The dream of sailing off on a yacht and retiring on a beach is not a reality for all business owners.

When you are planning your exit from your company, you have to decide if there are factors pushing you away from your business or pulling you to other things.


Common Push Factors

-Health Issues

-Reaching retirement age

-Feeling as if you have reached the top of your business

-Loss of interest

-Business is no longer challenging


Common Pull Factors

-Travel the world

-Start another business

-Spend more time with friends and family

-Would like to relocate


When you have compelling reasons on both sides, it is much better.

The first business I owned was a chocolate store called Truffles Darling. I bought that business while I was in University.

When I bought the store, I thought it was a given that once I was ready to move on to something else or the next chapter in my life, I would just sell it to a buyer. So Simple (at least it was in my mind).

The reality was that when it came time to exit the business we did not have an action plan. There were not a stream of buyers lined up to buy my business.
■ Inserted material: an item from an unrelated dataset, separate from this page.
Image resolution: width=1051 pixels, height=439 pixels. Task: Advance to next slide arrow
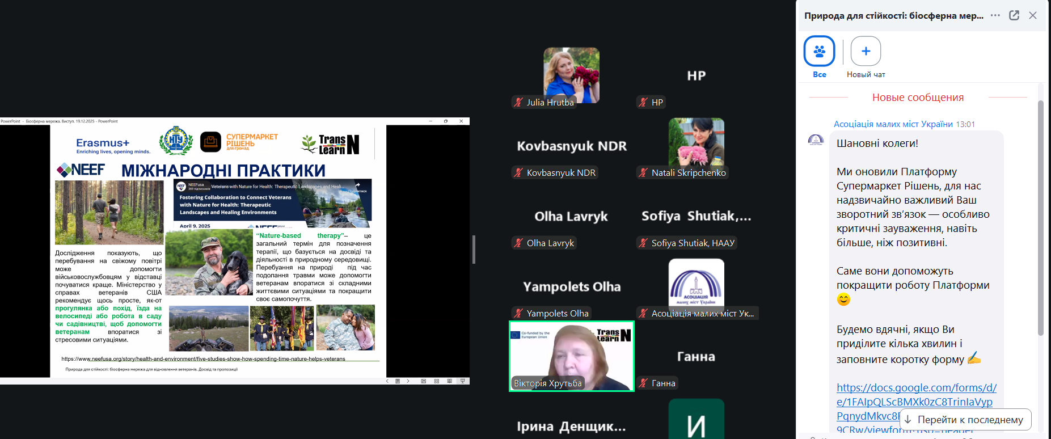click(x=408, y=381)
I did not have an exit plan.

The Value of Your Business

The ultimate judge of the value of your business and what it’s worth- is the market itself.

No matter what you think your company is worth or how much you need – it is the market that determines the value of your business. Not the business owner or the emotional feelings that you have about your business.
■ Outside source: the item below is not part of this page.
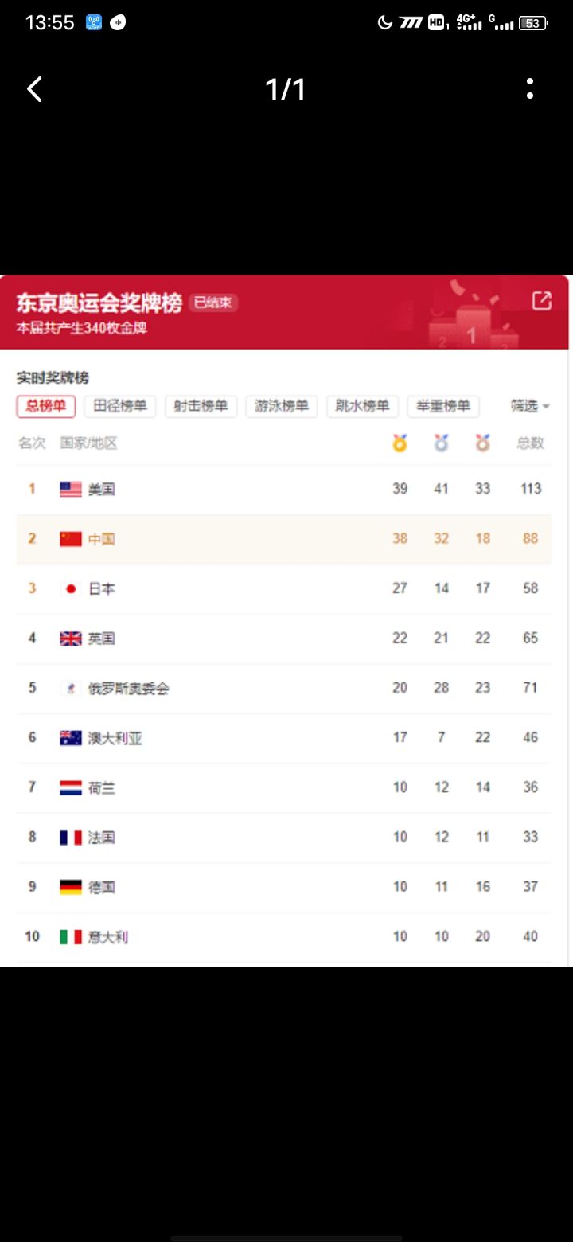Switch to the 游泳榜单 tab

[x=282, y=406]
To determine what your business is worth; you have to answer the question – What is your business worth to you? Be clear on your motivation for selling.


If your goal in exiting your business is to retire, you will want to make sure you will make enough once you sell it. You will also want to be sure that you are selling it at the right time to create an income stream that you can live on into your retirement.

If retirement is your motivation; ask yourself the following questions:

  • How much do you need to live on per month?
  • What lifestyle do you plan to have?
  • Are you planning to travel the world?
  • Are you planning to golf in different countries?
  • Or are you planning to stay in your hometown and volunteer with different charities


Another reason some business owners decide to exit their business is because they are bored.  They often find that they are no longer being challenged. At this point they are sometimes looking at investing in another venture that would be more challenging.

If this is the case, you may want to sell your business quickly and in some cases be willing to take a discount. First, you will need to figure out your minimum number that you want to be paid for the time you have invested in your business.

Most owners wanting to make a quick exit out of boredom or the desire to do something else- will be happy to make sure they get enough cash compensation for their business to cover what they have invested to date.


Options to consider when exiting your business

  1. Transfer to a family member

This is where succession planning is very important.  Identifying and developing the best family members who can replace you is very important. Is there someone who is experienced or interesting in taking over your business?  Family-owners may also expect succession plans to favour family members instead of outsiders.

Non-family owner-employees are interested in the longevity of the business and keeping employed, but may not make decisions that align with family values or direction. Finally the family owner-employees, who are often founding members, will need to choose between what is good for the family, the business, and other owners.

This is a process that has to start earlier than needed.

  1. Sell the business completely

If you are in an industry where the market has peaked and there is a lot of competition, or your business is unprofitable, it may be best to sell the business outright.

As a general rule, you stand to earn more money from the sale of your business the more willing you are to participate in a transition period,

  1. Would like to do something else

If you would like to transition into another business, you can hire a business manager or sell off some of your shares to so that you use the funds to finance your new venture.

  1. Health reasons

If you are considering exiting your business because of health reasons, you may want to liquidate it completely. Of course you can consider some of the other options mentioned above, such as succession planning- transferring the business to a family member, or a management buy out.